As Socrates famously commented: “The only true wisdom is knowing that you know nothing.”
It’s noticeable how regularly new managers fall into the trap of thinking they must have all the answers and solve everyone’s problems.
Perhaps it’s a response to a culture that promotes competition rather than collaboration.
And this seems to hold true even as the evidence keeps mounting of the benefits of group learning, diversity of thought and collaboration for performance.
Studies abound on the merits, for example, of group learning in the classroom.
One study found a 30% difference in results when comparing two groups, one adopting a combination of problem-solving, discussions and group work, the other going through a process of traditional lecture-led teaching.
Over the past few decades, business schools especially have moved away from the traditional pedagogy where the lecturer speaks for hours and the students merely take notes, which they then study on their own.
This move towards collaborative learning in part reflects an evolution in step with and assisted by advances in technology – students can now stay in touch even when on different continents.
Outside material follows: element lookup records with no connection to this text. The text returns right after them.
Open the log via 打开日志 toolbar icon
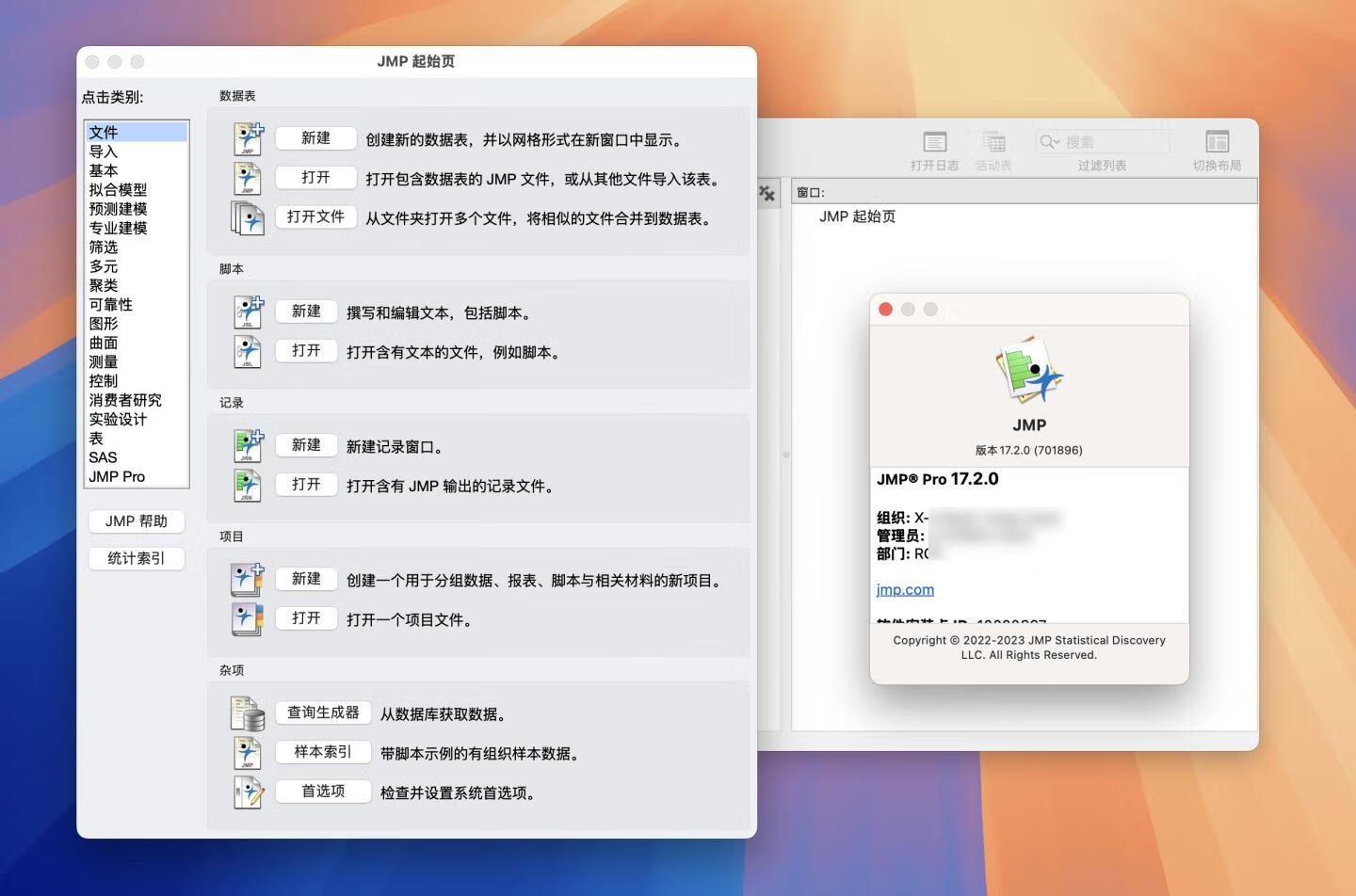1356x896 pixels. pyautogui.click(x=934, y=143)
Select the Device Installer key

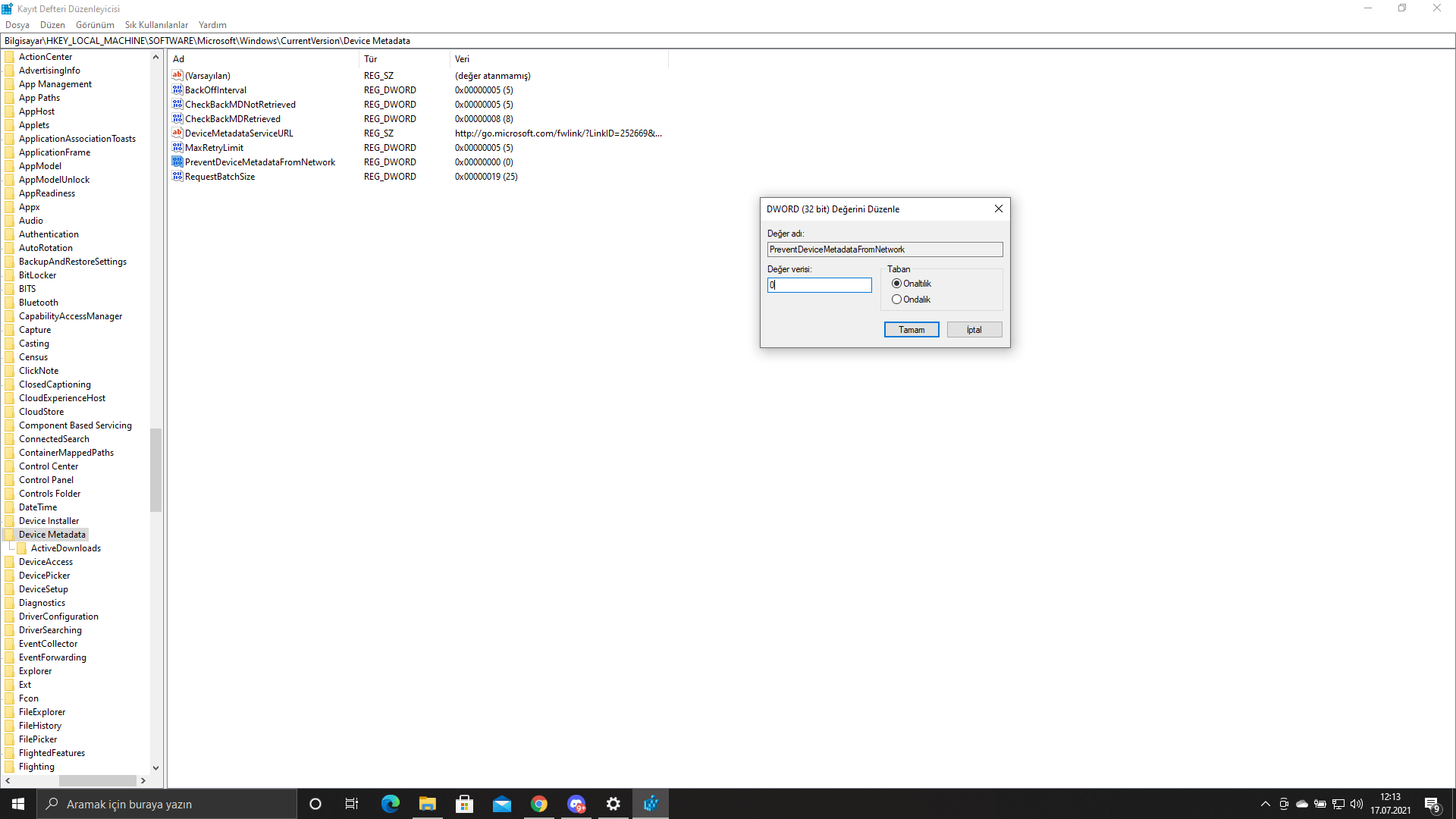click(x=49, y=521)
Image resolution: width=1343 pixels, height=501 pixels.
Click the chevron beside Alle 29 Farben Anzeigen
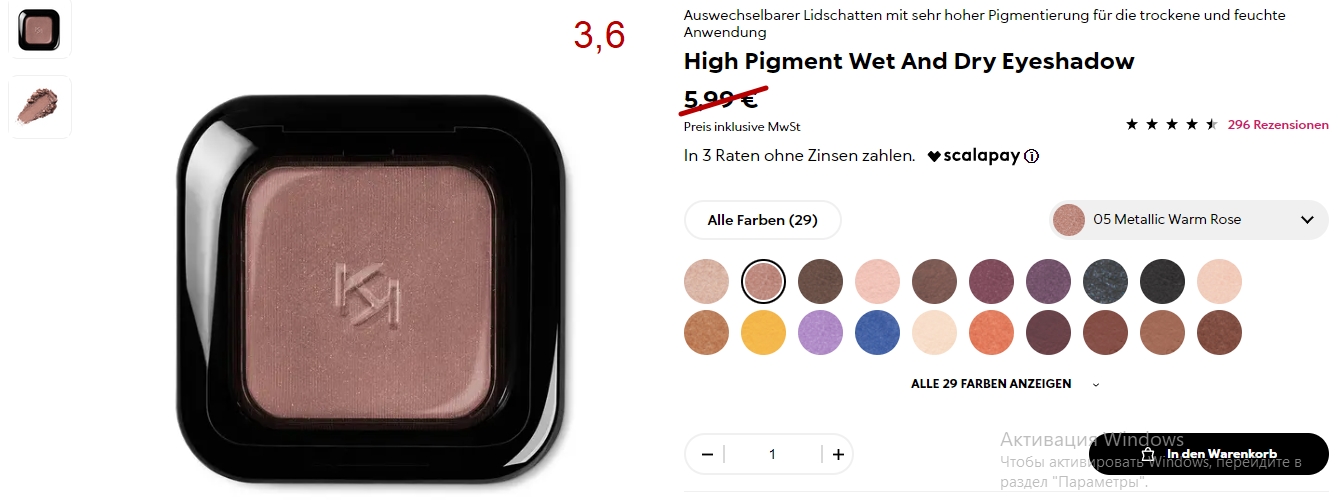point(1095,384)
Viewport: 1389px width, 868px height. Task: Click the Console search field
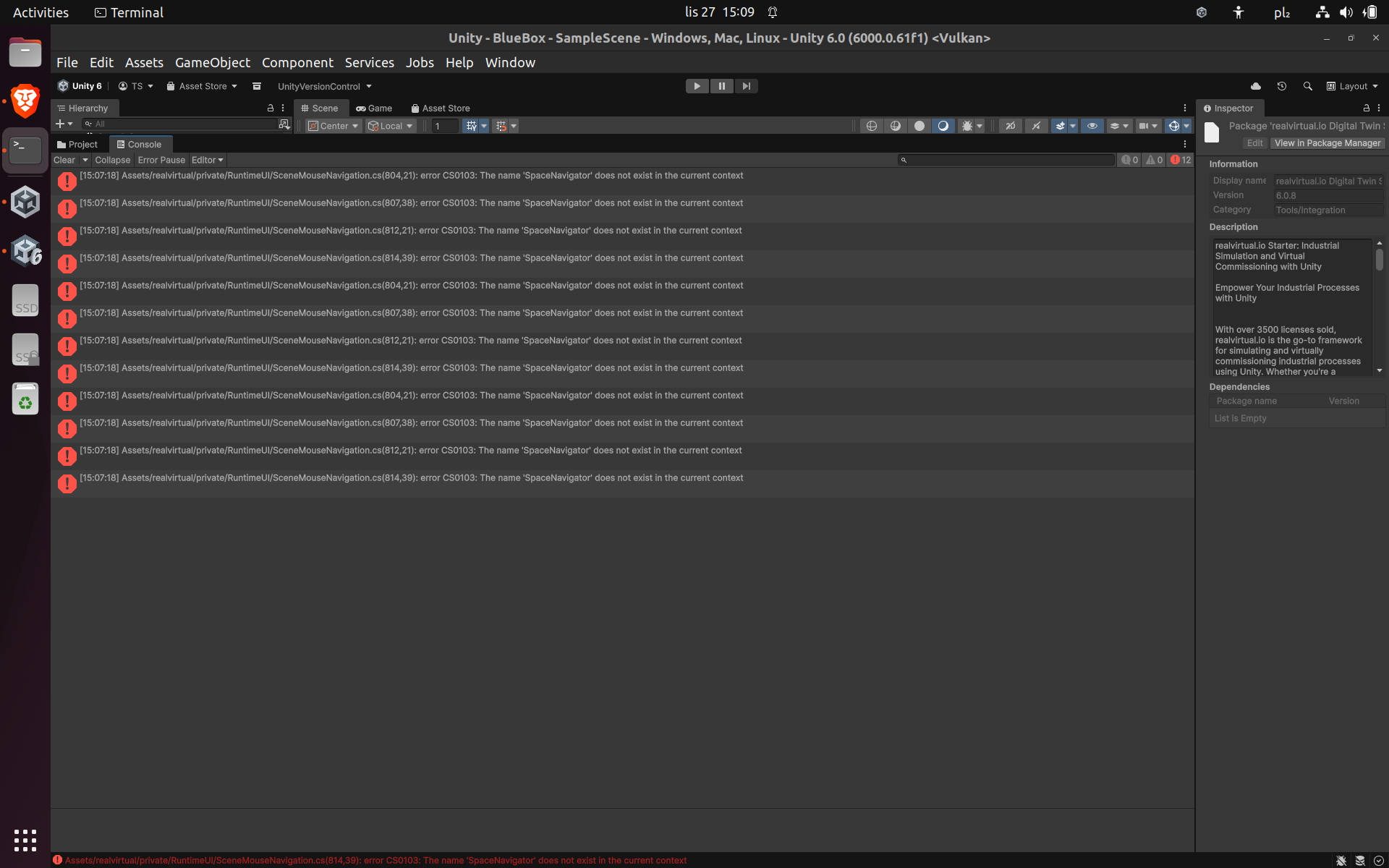(1009, 160)
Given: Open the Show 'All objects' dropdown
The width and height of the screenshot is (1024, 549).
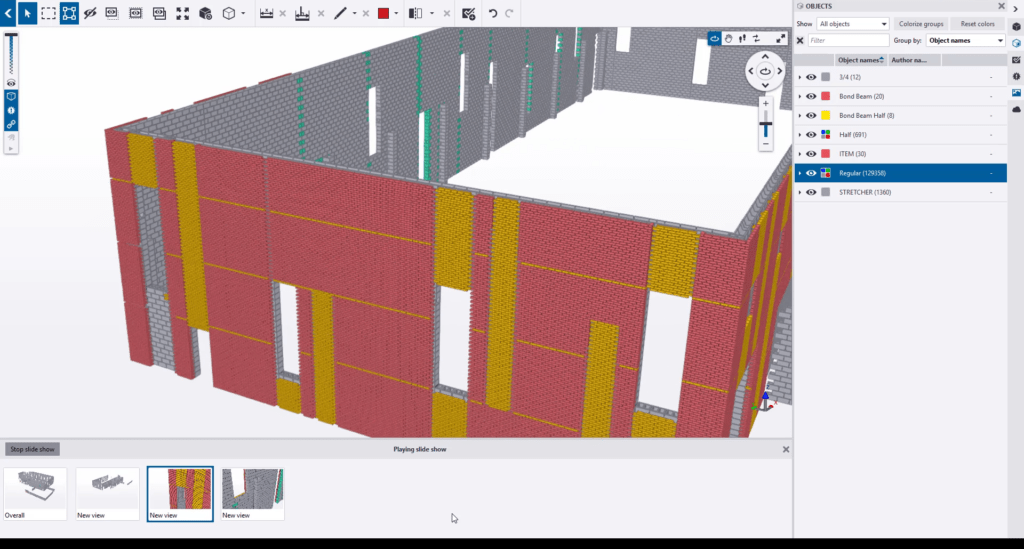Looking at the screenshot, I should coord(852,23).
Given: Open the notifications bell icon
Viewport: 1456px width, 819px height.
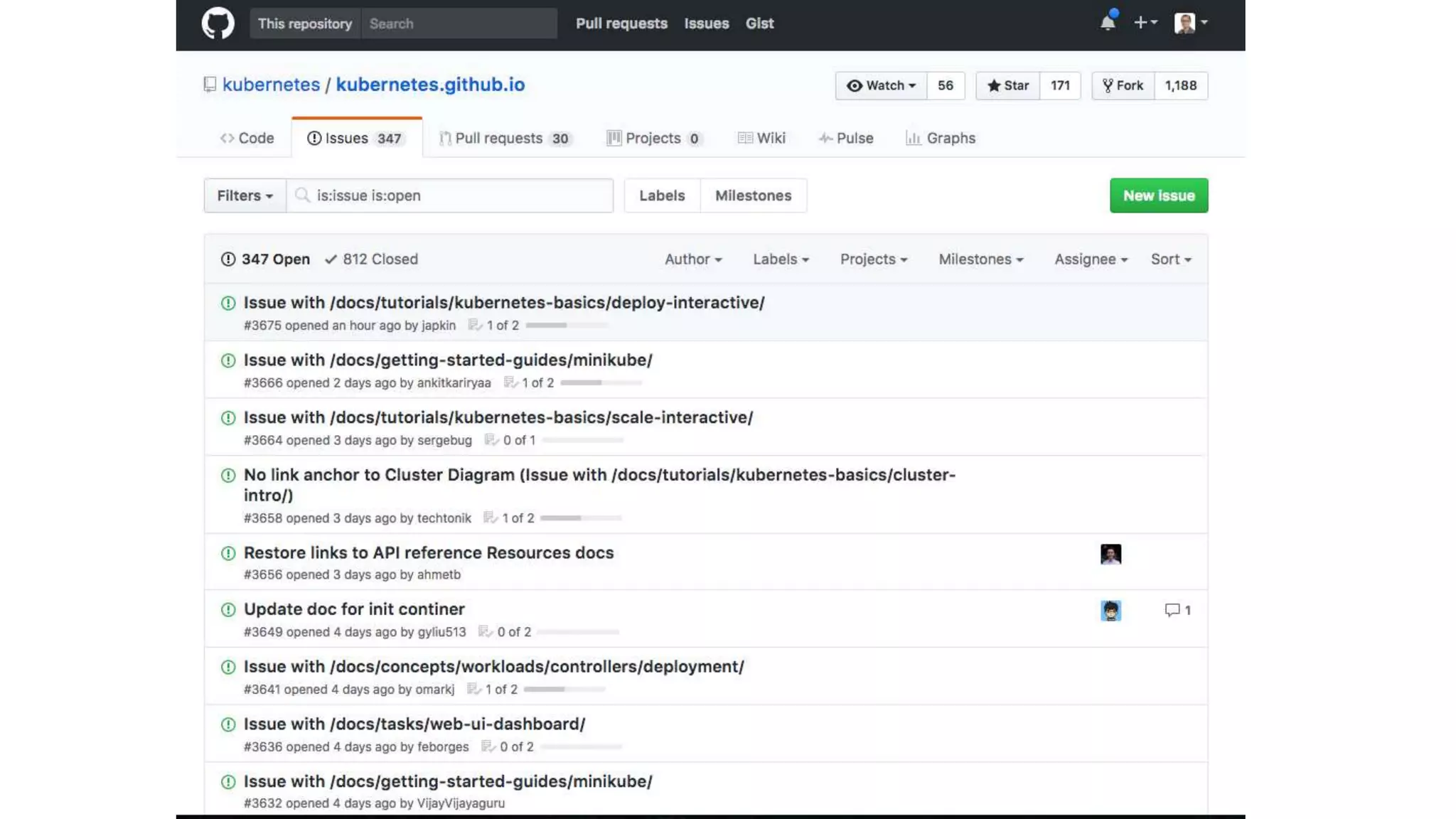Looking at the screenshot, I should tap(1108, 23).
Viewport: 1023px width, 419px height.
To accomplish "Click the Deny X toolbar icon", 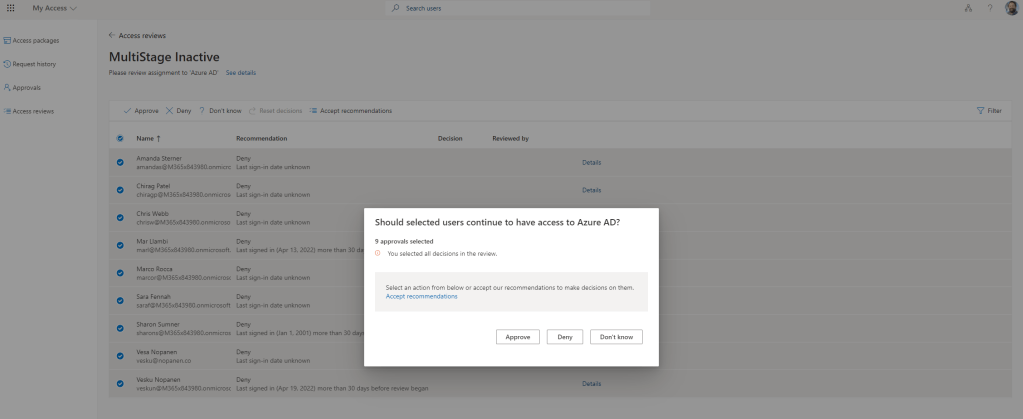I will tap(170, 110).
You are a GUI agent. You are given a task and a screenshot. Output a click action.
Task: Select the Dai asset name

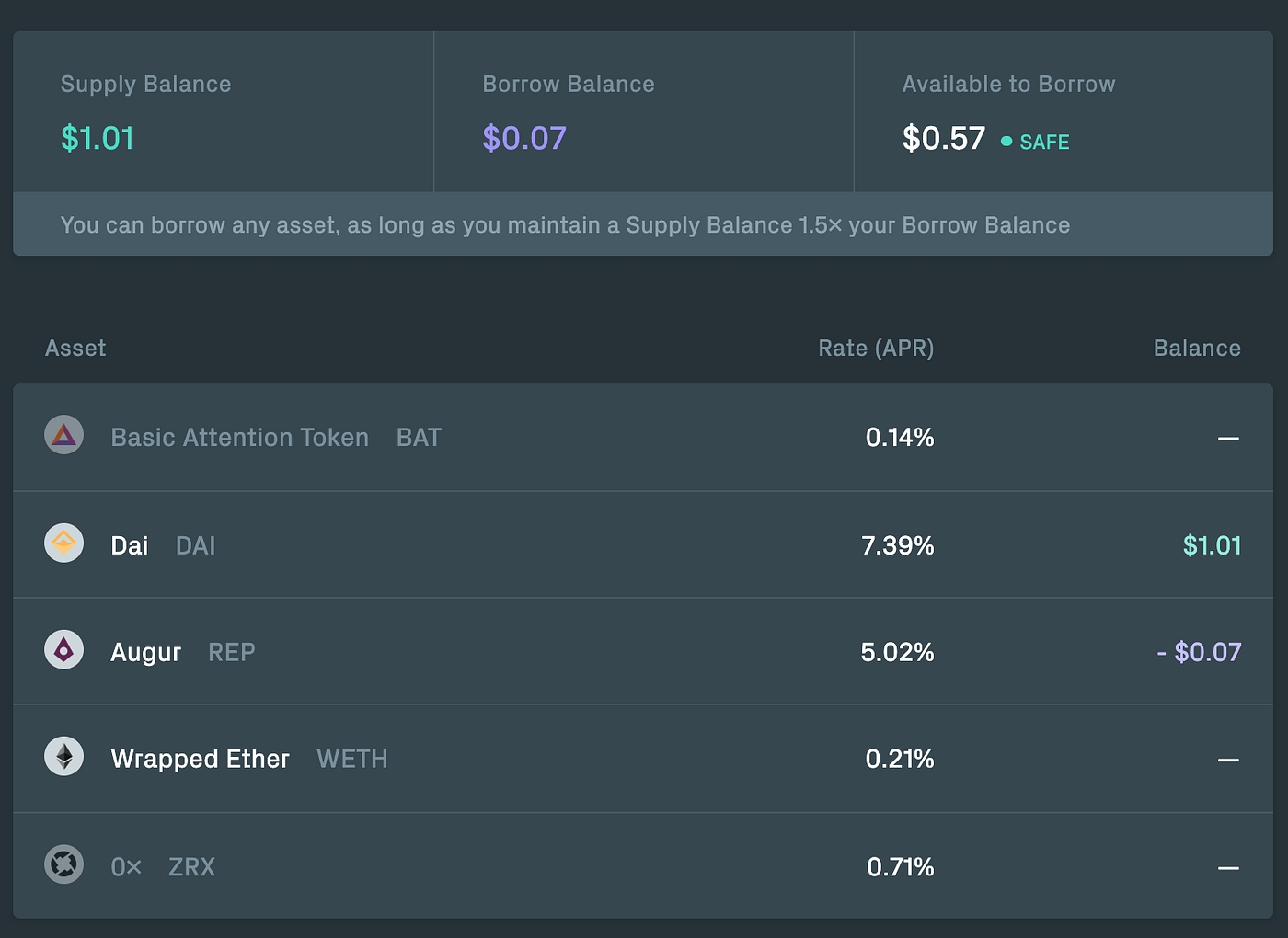(130, 546)
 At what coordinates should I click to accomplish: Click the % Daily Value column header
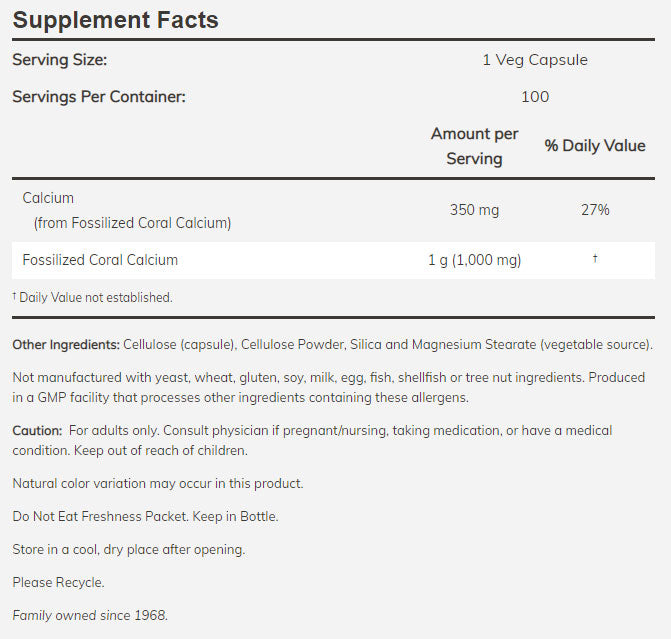point(595,146)
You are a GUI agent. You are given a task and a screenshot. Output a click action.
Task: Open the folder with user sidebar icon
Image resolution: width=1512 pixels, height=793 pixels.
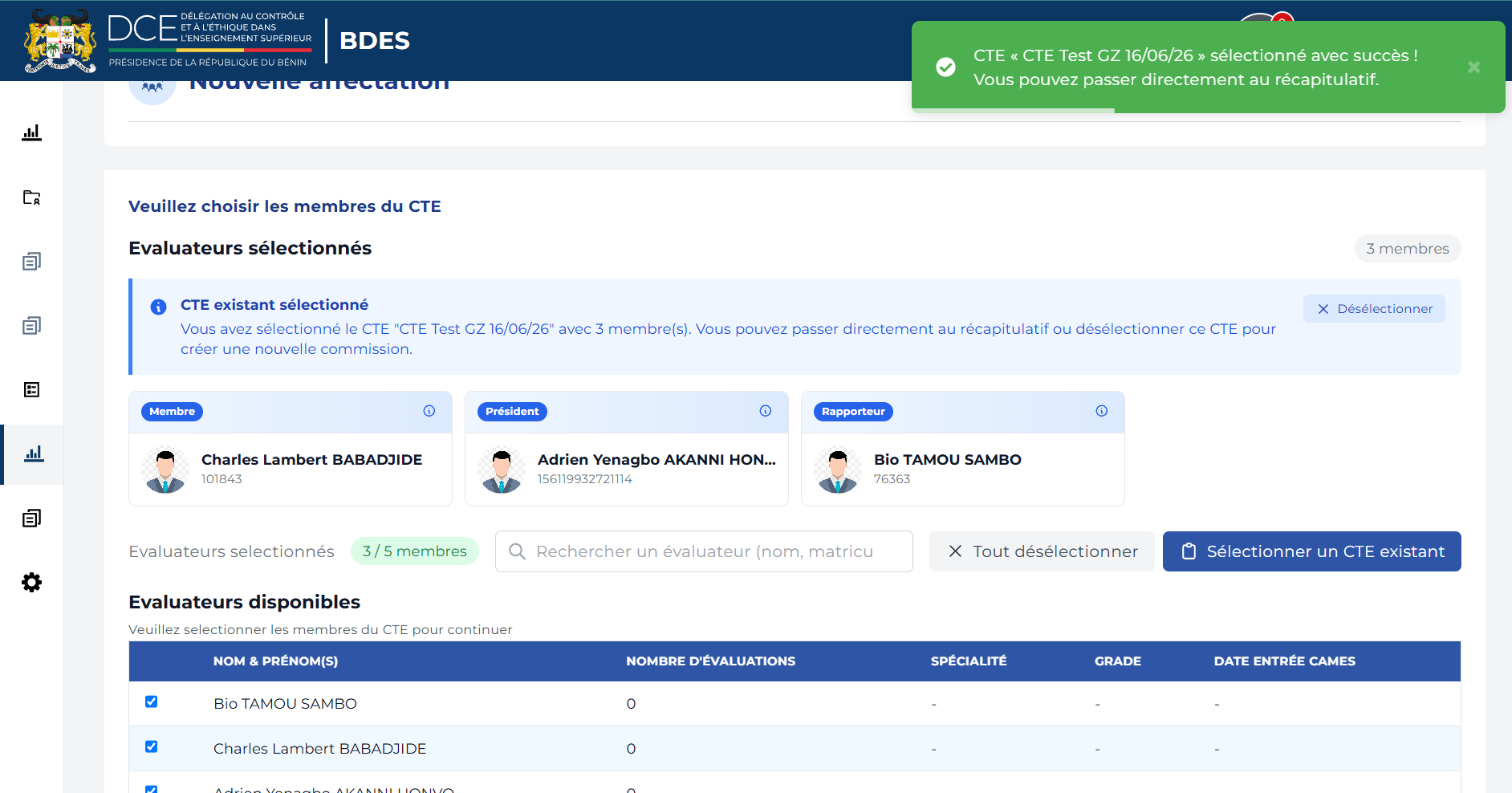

One of the reasons business schools favour this approach is that it mimics the challenges students will encounter in the workplace.
To work effectively with others you must be able to appreciate differences, negotiate, delegate, network, challenge when the time is right, and also know when to keep quiet and learn from others.
Studies have shown that managers and leaders who learn to celebrate and encourage diversity of thought and to draw on the diversity in their teams perform better in the long run.
A good leader should be like the conductor of an orchestra. Their role is not to shout out instructions, but rather to get each person to contribute in a way that draws out their own genius to contribute to the whole.
Each performer works off a different score (just as we all have our own tasks in a business), and it is the job of the conductor to hold it all together, to get everyone to perform to the same tune and objective.
To do this well, high performing leaders and their teams need a strong sense of trust and psychological safety – the belief that they won’t be punished if they make a mistake or say what they really think or feel – and this is no easy thing to cultivate.
It takes courage for people to accept – and admit to others – that they are not all-knowing and may need help.
Which is why we spend a significant amount of our time with management students on understanding themselves and how they respond to situations.
In my own teaching, I have encountered many new managers who have only experienced a hierarchical, autocratic management style.
But they come to recognise, through personal insight and direct experience in a learning environment, the virtues of collaborating with and trusting those they manage.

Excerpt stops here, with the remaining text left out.